Our party does have some concerns about any changes made to criminal law, particularly when it comes to something like DNA and fingerprinting. We are concerned about an individual's right to privacy. We want to ensure that an individual's privacy is not going to be violated by the suggested changes. We are also concerned about the individual's security. We want to ensure that there will be no violation of fundamental rights that are guaranteed under the Charter of Rights and Freedoms.
In principle, many positive things appear to be happening with the bill in terms of increasing the effectiveness of DNA samples as an investigative tool to be used by the police. Providing it is not a violation of people's security or an infringement on their civil liberties, it is certainly a step in the right direction.
The potential of DNA evidence is enormous. It has great power toward solving crimes, and ensuring that the guilty are convicted and the innocent are exonerated. It is one of the miracles of modern justice. We must ensure however that DNA evidence is accurate and is gathered without infringement on the rights of all Canadians to be free of unreasonable search and seizure. Bill C-35 should be sent to committee for further study.
I want to make one comment on the miracle of DNA evidence. It was brought home very clearly to a lot of us in my Province of Saskatchewan a few years ago. I am referring to the case of David Milgaard.

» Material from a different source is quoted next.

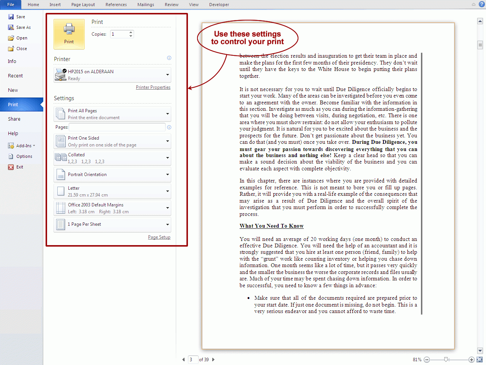
Task: Open the Mailings ribbon tab
Action: click(x=145, y=5)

David Milgaard was convicted for a 1969 murder of a young Saskatoon nurse named Gail Miller. My recollection is that he spent 22 to 23 years in prison for a crime which was later proven he did not commit. David Milgaard might be still in prison had it not been for DNA evidence and DNA technology 10 or so years ago that proved that he was not the person who committed this gruesome and unfortunate act of murder. Someone else is now serving time, having been convicted for the murder of Gail Miller.
This is something that is a miracle of modern technology in terms of convicting those who should be convicted and ensuring that those who are innocent are not wrongfully convicted.

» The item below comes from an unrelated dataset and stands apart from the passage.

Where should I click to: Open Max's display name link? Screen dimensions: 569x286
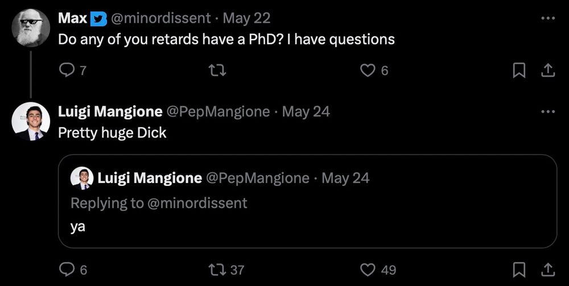pyautogui.click(x=72, y=18)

Over the sweep of history in our country, and indeed around the world, there have been many people who have been wrongfully convicted. There have been many cases in this country. I think of the Marshall case and many other cases that I do not want to get into at this particular time.

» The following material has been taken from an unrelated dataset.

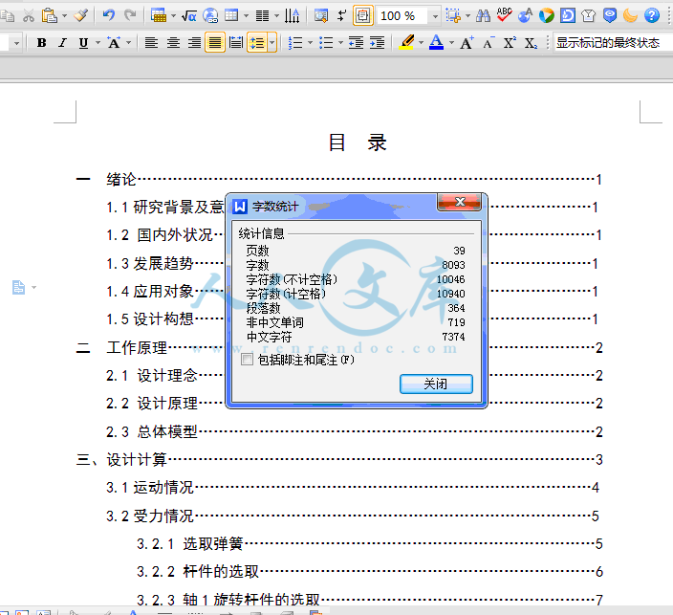Expand the line spacing dropdown arrow
673x615 pixels.
click(x=272, y=43)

However, David Milgaard stands as a very good example of this. I commend the courage of his mother, Joyce Milgaard, for the fight to free her son. They came from rural Saskatchewan and one time lived in the Town of Langenburg which was part of my former riding of Yorkton--Melville. David Milgaard then moved around after that to Regina and other parts of Saskatchewan. This is a good example where DNA evidence has freed an innocent man and helped convict a guilty man of a murder.
We certainly support the reference of the bill to committee. The committee will have hearings and cross examine witnesses. I assume we will be making some amendments, after we hear the expert witnesses, and come out of this with something that is positive for the protection of Canadian society in order to bring individuals to justice, convict those who have done wrong, and ensure those who are innocent are not falsely convicted.